Superbus : l'addiction des adolescents
Publié le mardi 17 novembre 2009 à 06h00
En mélangeant pop, sonorités des années 80 et une bonne dose de vitamines, Superbus et ses morceaux acidulés ont trouvé la formule magique pour faire s'agiter les ados sans leur ôter le sourire. Interview de Jennifer Ayache, chanteuse du groupe.
PROPOS RECUEILLIS PAR PATRICE DEMAILLY > patrice.demailly@nordeclair.fr
Peut-on dire que « Lova Lova » est influencé par le son des années 80 ?
>> Sur l'album précédent, Wow, on avait déjà mis des petites touches des années 80. C'est quelque chose qui est dans l'air du temps, beaucoup reviennent à ça. Ce sont des sonorités qui me rappellent mon enfance et font partie de moi.
Vous chantez : « J'additionne les addictions ». Quelles sont les vôtres ?
>> Elles ne sont pas trop nocives. Ce sont plus des obsessions : j'ai notamment tendance à m'accrocher aux gens.
Êtes-vous souvent déçue en amitié ?
>> Pas tant que ça puisque je me lasse aussi vite que je m'accroche.
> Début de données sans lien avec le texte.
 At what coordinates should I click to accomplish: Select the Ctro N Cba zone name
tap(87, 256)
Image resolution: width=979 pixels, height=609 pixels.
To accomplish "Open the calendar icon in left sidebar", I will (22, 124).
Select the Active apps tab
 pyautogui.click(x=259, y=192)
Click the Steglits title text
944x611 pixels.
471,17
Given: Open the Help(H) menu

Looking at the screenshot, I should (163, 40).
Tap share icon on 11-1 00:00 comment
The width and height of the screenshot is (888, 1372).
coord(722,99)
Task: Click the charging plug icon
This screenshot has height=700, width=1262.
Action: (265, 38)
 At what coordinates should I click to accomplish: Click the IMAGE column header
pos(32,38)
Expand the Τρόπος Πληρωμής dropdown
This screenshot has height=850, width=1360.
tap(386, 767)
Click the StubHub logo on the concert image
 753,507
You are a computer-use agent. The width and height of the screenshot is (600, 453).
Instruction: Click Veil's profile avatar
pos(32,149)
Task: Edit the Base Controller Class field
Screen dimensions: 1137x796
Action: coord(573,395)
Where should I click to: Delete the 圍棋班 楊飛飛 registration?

C'est un peu fast-food chez moi.
Quelques titres évoquent les cabarets de nuit. Êtes-vous fascinée par cet univers ?
>> J'aime beaucoup cette esthétique qui mélange vraiment les années 50 avec une imagerie très féminine. Au Crazy Horse, il y a aussi un côté électronique, notamment concernant les lumières et les coupes de cheveux assez graphiques. J'ai essayé de faire des chansons autour et de prendre un peu le rôle de ces danseuses qui vivent de leur corps.
Votre écriture est très basée sur le double sens...
>> Quand on dit les choses clairement en français, ça fait un peu limite. Cela m'amuse de cacher quelque chose dans une phrase. Après, chacun la lit à sa manière. J'écoute de la musique anglo-saxonne et ce n'est pas facile de s'adapter. Je veux que la voix sonne comme un instrument.
Que répondez-vous à vos détracteurs qui vous reprochent des paroles très simplistes ?
>> Je ne peux pas changer les goûts des gens. Si certains ne comprennent pas le délire de Superbus, je ne vais pas les forcer ou me mettre à faire des explications de texte.
Soit on rentre dedans, soit on déteste. De toute façon, il n'y a jamais eu de juste milieu avec nous.
Vous parlez de délire. Est-ce le propre du groupe ?
>> C'est notre touche depuis le début. On essaie de créer des ambiances, de changer de rôle.
« L'imagerie d'un groupe,
c'est 50 % »
Comment en êtes-vous venue à écrire une chanson pour Christophe Willem ?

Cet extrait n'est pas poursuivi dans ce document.